The advantages are: we only start polling if a signal delivery somehow failed or an action is very long running (98% of actions typically complete within less than a second). In a case of normal short action run, there is almost no overhead other than the startPolling timer.
And the advantage of getting rid of the previous long running “active” polling activity is there was the possibility that we accumulate these long running active polling activities and run out of available activity slots (we had a few close calls). And that the “push” notification approach makes our system more responsive.

Is this expected to work? I am currently getting an error “cannot chain Future that wasn’t created with workflow.NewFuture” and I cannot tell if I’m doing something fundamentally wrong, or if it’s an issue of some wrappers that we have on top of the SDK.
Are there other better approaches that still get us the advantage of having low overhead for most executions?

I don’t see any code that calls Future.Chain in the snippet. Is it called inside the ExecuteActivityPollActionAsync?

Thanks for the reply

No call to Chain(), I believe I was hitting this error: sdk-go/internal/internal_workflow.go at 3671c99d88439dfe8f0588f03a7e26403f12379d · temporalio/sdk-go · GitHub

The ExecuteActivityPollActionAsync() has some wrappers and other things but ultimately under the hood calls workflow.ExecuteActivity()

However, I think I found out that the error was caused by some of these mentioned wrappers and I think I was able to get this solution to work. It looks like this solution is feasible? Is it reasonable to take this approach?

It is feasible.

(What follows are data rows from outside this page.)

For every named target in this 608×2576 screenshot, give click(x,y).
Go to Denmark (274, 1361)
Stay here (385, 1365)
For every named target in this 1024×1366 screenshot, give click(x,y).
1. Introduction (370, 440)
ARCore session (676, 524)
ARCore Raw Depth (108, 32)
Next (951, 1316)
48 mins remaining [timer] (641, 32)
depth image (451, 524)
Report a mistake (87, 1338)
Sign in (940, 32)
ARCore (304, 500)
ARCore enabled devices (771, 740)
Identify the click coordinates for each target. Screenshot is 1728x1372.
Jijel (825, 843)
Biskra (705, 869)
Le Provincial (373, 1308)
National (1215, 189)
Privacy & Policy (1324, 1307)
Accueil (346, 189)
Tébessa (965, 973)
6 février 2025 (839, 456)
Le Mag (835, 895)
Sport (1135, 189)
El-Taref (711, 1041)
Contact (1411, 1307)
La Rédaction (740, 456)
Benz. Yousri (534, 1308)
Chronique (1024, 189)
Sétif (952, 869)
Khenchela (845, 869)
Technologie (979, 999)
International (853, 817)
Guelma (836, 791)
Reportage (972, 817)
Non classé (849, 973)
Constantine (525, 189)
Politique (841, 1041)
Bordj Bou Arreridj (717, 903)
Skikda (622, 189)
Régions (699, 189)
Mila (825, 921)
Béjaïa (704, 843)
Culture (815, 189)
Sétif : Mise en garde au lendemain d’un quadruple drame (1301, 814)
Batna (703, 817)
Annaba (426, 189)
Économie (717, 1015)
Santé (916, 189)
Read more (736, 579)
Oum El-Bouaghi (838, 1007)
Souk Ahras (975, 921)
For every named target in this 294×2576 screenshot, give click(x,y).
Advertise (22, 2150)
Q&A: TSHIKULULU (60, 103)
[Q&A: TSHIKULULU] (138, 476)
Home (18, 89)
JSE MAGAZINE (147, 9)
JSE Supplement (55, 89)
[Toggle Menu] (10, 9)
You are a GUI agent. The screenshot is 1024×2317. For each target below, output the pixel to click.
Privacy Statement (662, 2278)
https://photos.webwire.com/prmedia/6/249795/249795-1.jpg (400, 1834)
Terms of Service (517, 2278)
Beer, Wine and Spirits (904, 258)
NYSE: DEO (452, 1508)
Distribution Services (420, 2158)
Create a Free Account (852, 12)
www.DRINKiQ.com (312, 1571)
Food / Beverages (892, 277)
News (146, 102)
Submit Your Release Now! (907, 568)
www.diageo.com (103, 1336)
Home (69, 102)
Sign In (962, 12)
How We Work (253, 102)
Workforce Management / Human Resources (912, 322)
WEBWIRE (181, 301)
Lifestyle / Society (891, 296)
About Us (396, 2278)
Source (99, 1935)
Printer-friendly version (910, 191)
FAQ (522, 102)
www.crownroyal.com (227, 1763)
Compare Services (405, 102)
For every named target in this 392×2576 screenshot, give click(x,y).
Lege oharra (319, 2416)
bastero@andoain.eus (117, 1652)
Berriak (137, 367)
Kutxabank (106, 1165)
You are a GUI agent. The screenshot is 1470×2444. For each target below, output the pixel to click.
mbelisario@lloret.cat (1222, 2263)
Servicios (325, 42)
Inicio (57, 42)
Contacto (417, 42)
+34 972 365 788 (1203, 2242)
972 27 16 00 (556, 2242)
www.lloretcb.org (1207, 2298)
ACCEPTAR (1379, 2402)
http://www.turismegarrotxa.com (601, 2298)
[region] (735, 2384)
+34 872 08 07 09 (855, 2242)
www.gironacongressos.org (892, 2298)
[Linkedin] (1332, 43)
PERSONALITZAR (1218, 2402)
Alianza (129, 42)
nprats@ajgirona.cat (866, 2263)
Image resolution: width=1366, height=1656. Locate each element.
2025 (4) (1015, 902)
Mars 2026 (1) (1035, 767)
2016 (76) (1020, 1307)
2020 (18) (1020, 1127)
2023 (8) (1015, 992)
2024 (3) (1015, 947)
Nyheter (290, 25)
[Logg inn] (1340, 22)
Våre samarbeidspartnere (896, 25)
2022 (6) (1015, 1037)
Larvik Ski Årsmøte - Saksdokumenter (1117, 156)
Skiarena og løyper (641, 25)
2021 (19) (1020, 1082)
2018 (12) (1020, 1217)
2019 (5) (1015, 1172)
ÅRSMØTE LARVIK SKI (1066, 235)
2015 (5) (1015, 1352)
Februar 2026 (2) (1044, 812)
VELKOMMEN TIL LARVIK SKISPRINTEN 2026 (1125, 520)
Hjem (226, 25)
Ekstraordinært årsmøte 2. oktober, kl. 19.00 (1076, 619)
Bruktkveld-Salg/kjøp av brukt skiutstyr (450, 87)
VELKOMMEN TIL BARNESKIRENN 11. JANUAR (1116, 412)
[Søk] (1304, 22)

But I think the code is simpler if you use two gorotines:

func executeAction(ctx workflow.Context) exec {
	var exec *Exec
	cancelCtx, cancelHandle := workflow.WithCancel(ctx)
	workflow.Go(cancelCtx, func(ctx workflow.Context) {
		workflow.AwaitWithTimeout(ctx, 10 *time.Minute, func() bool {
			return exec != nil
		})
		if exec == nil {
			resp, systemErr := ExecuteActivityLaunchAction(ctx, &steprunnerpb.LaunchActionRequest{RunActionRequest: activityReq})
			if systemErr != nil {
				// handle
			}
			exec = resp
		}
	})
	respChannel := workflow.GetSignalChannel(ctx, ...)
	workflow.Await(ctx, func() bool {
		return respChannel.Len() > 0 || exec != nil
	})
	if exec == nil {
		respChannel.Receive(ctx, &exec)
		cancelHandle()
	}
	return exec;
}

Ok great, thank you for the reply Maxim